TASK ITEM
Reproduce the records below, swapping "Describe the element at coordinates" for "Identify the element at coordinates" wherever it occurs and leaving all other text unchanged.

EXTRACTED MATERIAL

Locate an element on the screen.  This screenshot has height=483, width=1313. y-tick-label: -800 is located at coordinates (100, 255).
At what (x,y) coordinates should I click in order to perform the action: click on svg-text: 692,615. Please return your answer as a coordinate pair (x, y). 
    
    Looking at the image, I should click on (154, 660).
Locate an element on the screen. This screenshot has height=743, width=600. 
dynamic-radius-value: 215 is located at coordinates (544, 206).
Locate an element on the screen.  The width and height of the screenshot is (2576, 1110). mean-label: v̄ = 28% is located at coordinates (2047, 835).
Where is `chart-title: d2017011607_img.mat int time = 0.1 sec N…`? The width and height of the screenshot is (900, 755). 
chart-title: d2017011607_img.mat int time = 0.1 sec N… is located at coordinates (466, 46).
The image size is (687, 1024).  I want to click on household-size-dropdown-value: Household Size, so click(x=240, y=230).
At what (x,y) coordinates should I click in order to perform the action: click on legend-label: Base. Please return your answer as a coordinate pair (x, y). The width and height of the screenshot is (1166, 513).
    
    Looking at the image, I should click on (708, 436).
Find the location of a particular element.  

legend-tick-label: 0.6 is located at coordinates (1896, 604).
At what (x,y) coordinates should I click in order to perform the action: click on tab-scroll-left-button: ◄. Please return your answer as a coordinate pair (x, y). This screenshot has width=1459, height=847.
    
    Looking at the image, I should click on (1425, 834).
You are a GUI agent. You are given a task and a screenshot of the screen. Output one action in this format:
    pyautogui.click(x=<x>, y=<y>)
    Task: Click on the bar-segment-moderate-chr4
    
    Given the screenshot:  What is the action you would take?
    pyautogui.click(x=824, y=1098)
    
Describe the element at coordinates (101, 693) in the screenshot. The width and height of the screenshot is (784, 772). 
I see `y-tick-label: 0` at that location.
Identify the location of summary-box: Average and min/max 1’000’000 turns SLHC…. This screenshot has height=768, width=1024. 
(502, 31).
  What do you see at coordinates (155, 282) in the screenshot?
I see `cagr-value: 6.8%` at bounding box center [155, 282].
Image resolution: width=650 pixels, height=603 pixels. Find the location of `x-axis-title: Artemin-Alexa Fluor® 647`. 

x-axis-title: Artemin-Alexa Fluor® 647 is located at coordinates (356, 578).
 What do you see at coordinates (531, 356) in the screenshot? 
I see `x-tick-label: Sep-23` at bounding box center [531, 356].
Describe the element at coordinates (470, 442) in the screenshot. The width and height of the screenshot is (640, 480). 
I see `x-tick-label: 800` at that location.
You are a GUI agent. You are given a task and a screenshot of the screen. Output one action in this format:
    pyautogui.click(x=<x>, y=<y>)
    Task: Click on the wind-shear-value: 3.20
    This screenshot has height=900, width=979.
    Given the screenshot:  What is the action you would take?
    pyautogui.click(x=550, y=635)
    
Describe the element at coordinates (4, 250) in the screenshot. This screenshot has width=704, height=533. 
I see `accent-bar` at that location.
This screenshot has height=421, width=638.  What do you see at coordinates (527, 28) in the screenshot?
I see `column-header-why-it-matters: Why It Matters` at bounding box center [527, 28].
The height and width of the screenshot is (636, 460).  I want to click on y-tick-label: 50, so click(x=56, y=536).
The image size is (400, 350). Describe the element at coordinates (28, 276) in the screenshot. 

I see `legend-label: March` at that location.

FINAL ANSWER
Locate an element on the screen.  This screenshot has height=483, width=1313. y-tick-label: -800 is located at coordinates (100, 255).
At what (x,y) coordinates should I click in order to perform the action: click on svg-text: 692,615. Please return your answer as a coordinate pair (x, y). 
    
    Looking at the image, I should click on (154, 660).
Locate an element on the screen. This screenshot has height=743, width=600. 
dynamic-radius-value: 215 is located at coordinates (544, 206).
Locate an element on the screen.  The width and height of the screenshot is (2576, 1110). mean-label: v̄ = 28% is located at coordinates (2047, 835).
Where is `chart-title: d2017011607_img.mat int time = 0.1 sec N…`? The width and height of the screenshot is (900, 755). 
chart-title: d2017011607_img.mat int time = 0.1 sec N… is located at coordinates (466, 46).
The image size is (687, 1024).  I want to click on household-size-dropdown-value: Household Size, so click(x=240, y=230).
At what (x,y) coordinates should I click in order to perform the action: click on legend-label: Base. Please return your answer as a coordinate pair (x, y). The width and height of the screenshot is (1166, 513).
    
    Looking at the image, I should click on (708, 436).
Find the location of a particular element.  

legend-tick-label: 0.6 is located at coordinates (1896, 604).
At what (x,y) coordinates should I click in order to perform the action: click on tab-scroll-left-button: ◄. Please return your answer as a coordinate pair (x, y). This screenshot has width=1459, height=847.
    
    Looking at the image, I should click on (1425, 834).
You are a GUI agent. You are given a task and a screenshot of the screen. Output one action in this format:
    pyautogui.click(x=<x>, y=<y>)
    Task: Click on the bar-segment-moderate-chr4
    
    Given the screenshot:  What is the action you would take?
    pyautogui.click(x=824, y=1098)
    
Identify the element at coordinates (101, 693) in the screenshot. The width and height of the screenshot is (784, 772). 
I see `y-tick-label: 0` at that location.
Identify the location of summary-box: Average and min/max 1’000’000 turns SLHC…. This screenshot has height=768, width=1024. 
(502, 31).
  What do you see at coordinates (155, 282) in the screenshot?
I see `cagr-value: 6.8%` at bounding box center [155, 282].
Image resolution: width=650 pixels, height=603 pixels. Find the location of `x-axis-title: Artemin-Alexa Fluor® 647`. 

x-axis-title: Artemin-Alexa Fluor® 647 is located at coordinates (356, 578).
 What do you see at coordinates (531, 356) in the screenshot? 
I see `x-tick-label: Sep-23` at bounding box center [531, 356].
Identify the element at coordinates (470, 442) in the screenshot. The width and height of the screenshot is (640, 480). 
I see `x-tick-label: 800` at that location.
You are a GUI agent. You are given a task and a screenshot of the screen. Output one action in this format:
    pyautogui.click(x=<x>, y=<y>)
    Task: Click on the wind-shear-value: 3.20
    This screenshot has height=900, width=979.
    Given the screenshot:  What is the action you would take?
    pyautogui.click(x=550, y=635)
    
Identify the element at coordinates (4, 250) in the screenshot. This screenshot has width=704, height=533. 
I see `accent-bar` at that location.
This screenshot has height=421, width=638.  What do you see at coordinates (527, 28) in the screenshot?
I see `column-header-why-it-matters: Why It Matters` at bounding box center [527, 28].
The height and width of the screenshot is (636, 460).  I want to click on y-tick-label: 50, so click(x=56, y=536).
The image size is (400, 350). Identify the element at coordinates (28, 276) in the screenshot. 

I see `legend-label: March` at that location.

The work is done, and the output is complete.